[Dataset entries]
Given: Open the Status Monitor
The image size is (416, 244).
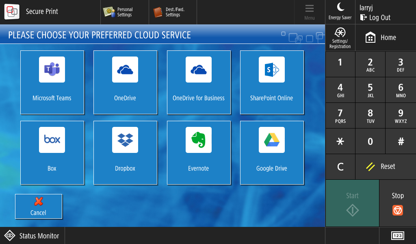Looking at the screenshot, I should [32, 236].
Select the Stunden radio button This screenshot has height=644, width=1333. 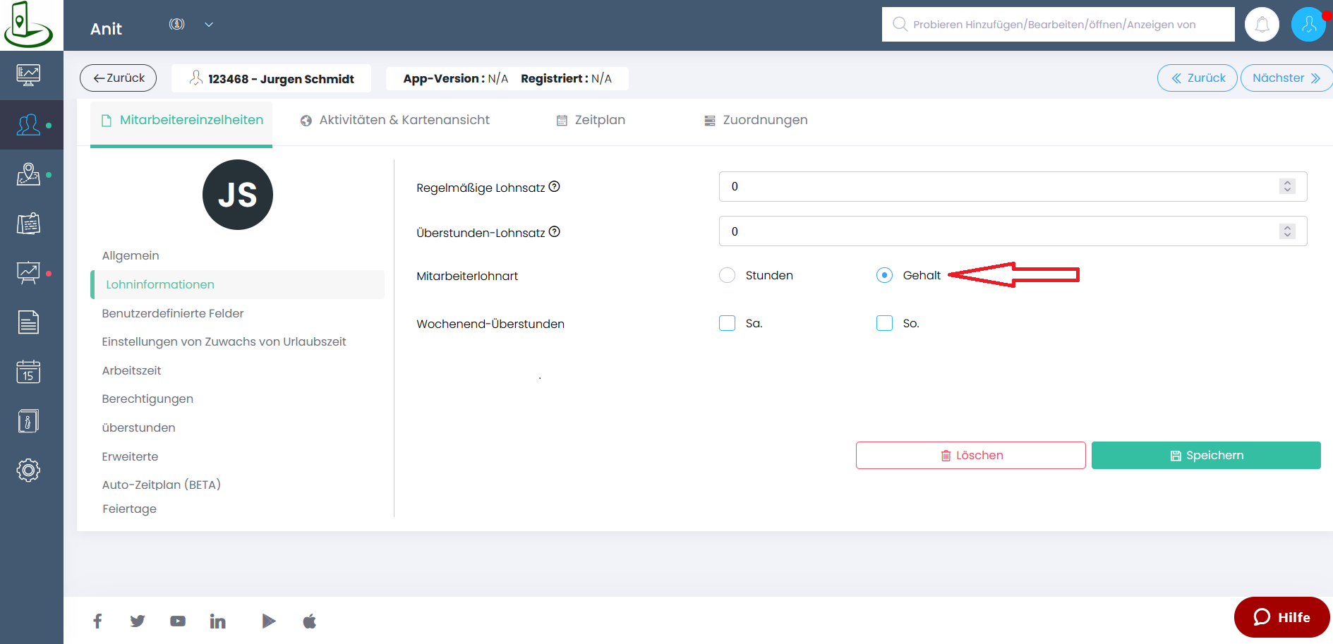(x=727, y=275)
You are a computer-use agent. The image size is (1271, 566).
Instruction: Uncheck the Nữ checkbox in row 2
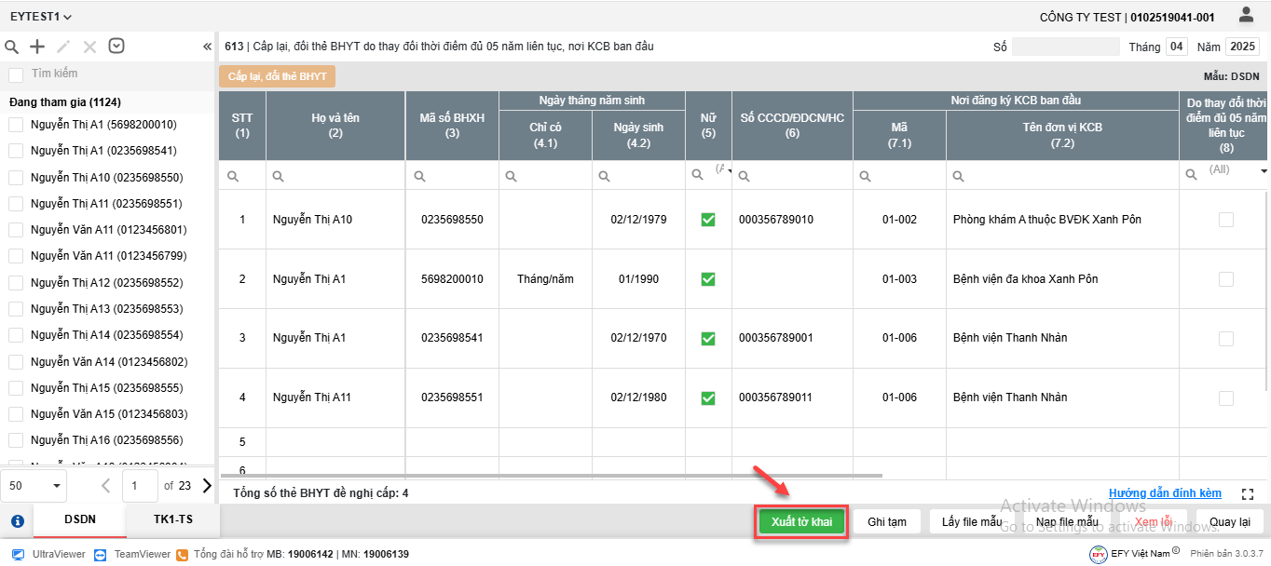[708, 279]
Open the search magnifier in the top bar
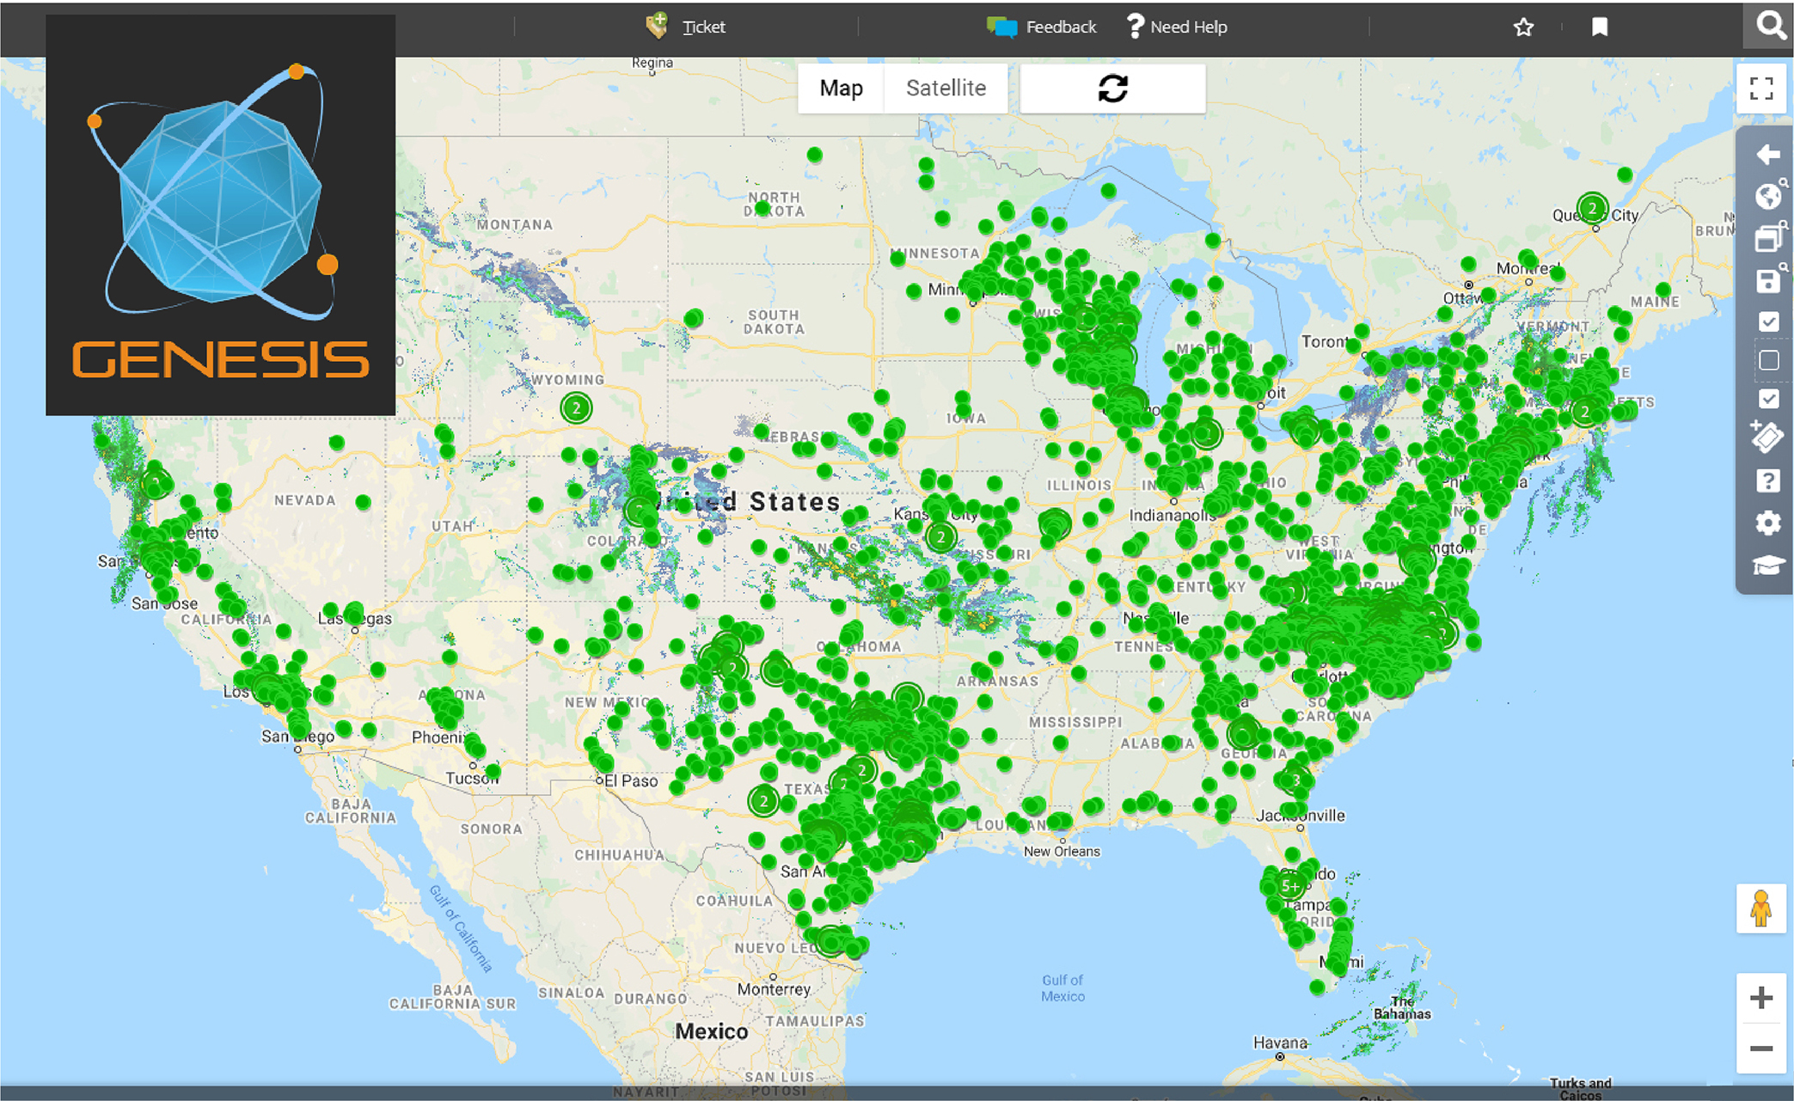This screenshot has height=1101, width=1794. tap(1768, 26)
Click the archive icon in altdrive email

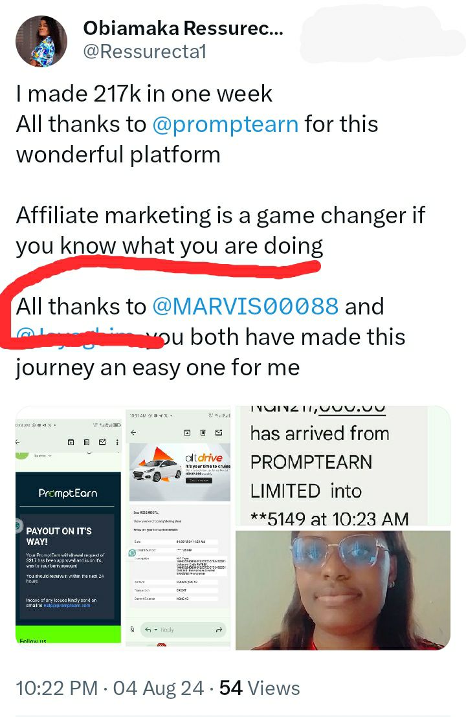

• _TASK_: Report every line of the material above that contains the word "image", matching case exactly.

• _RESPONSE TO THIS EXERCISE_:
The image size is (416, 244).
You are a computer-use agent. The image size is (1271, 566).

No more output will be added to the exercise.